BEGIN DATASET CONTENT
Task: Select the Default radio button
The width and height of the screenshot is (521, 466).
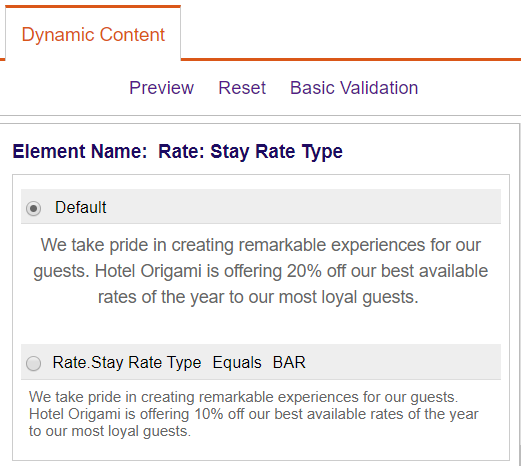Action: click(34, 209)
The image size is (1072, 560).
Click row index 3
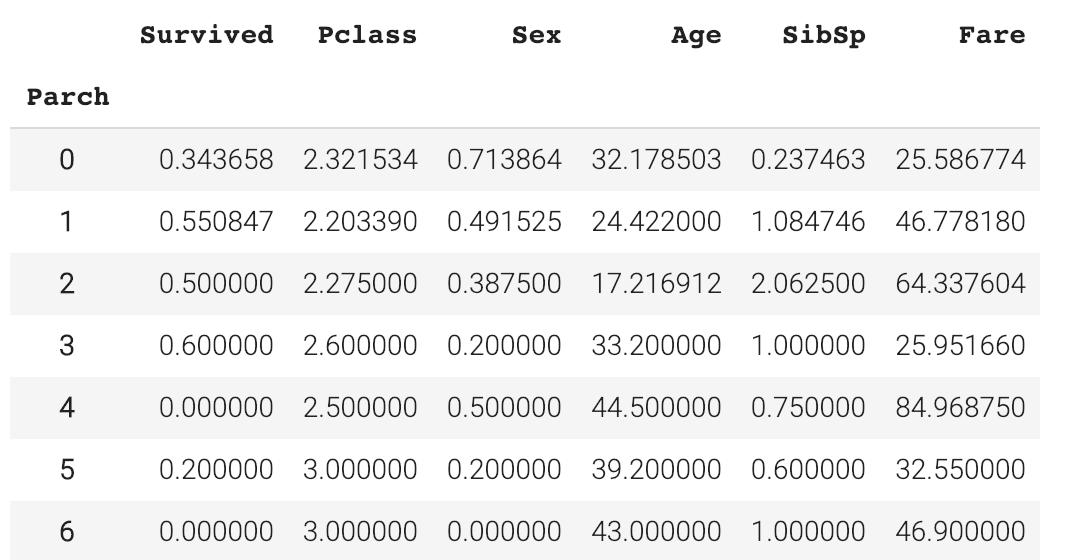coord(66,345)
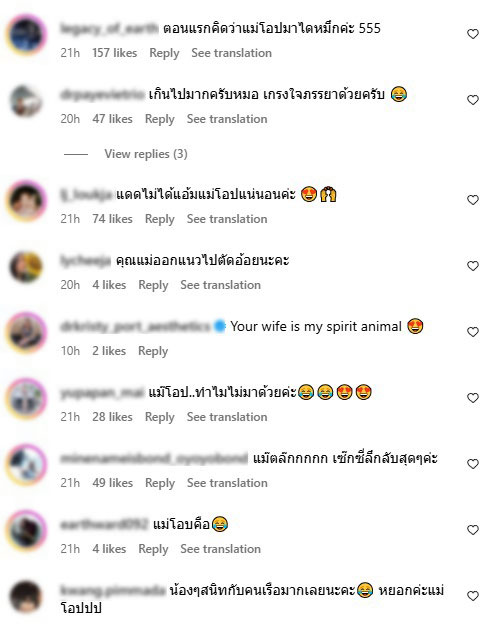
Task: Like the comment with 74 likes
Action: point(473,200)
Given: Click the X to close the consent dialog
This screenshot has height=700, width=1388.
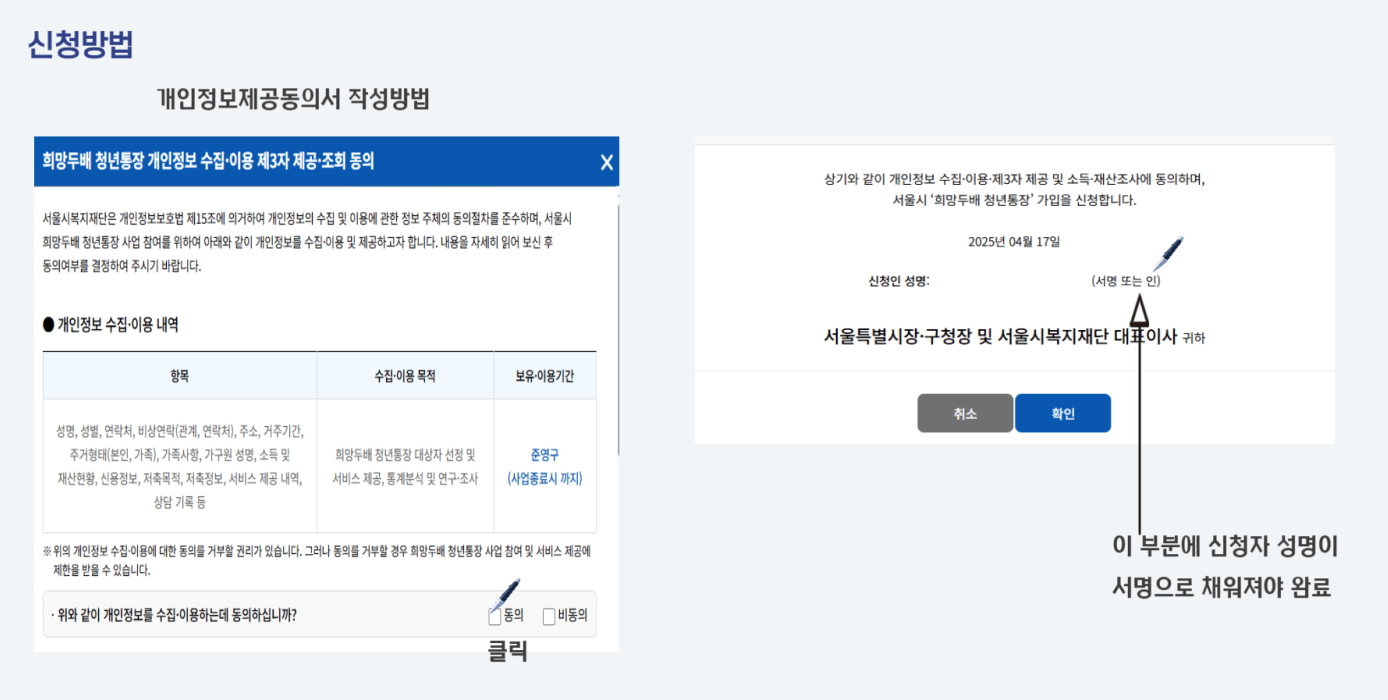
END DATASET CONTENT
Skipping all images, print the data above a second time exactly.

COMPLETED TASK
Task: Select the Default radio button
The width and height of the screenshot is (521, 466).
Action: click(34, 209)
The image size is (1072, 560).
Click row index 3
coord(66,345)
Task: Like the comment with 74 likes
Action: point(473,200)
Given: Click the X to close the consent dialog
This screenshot has height=700, width=1388.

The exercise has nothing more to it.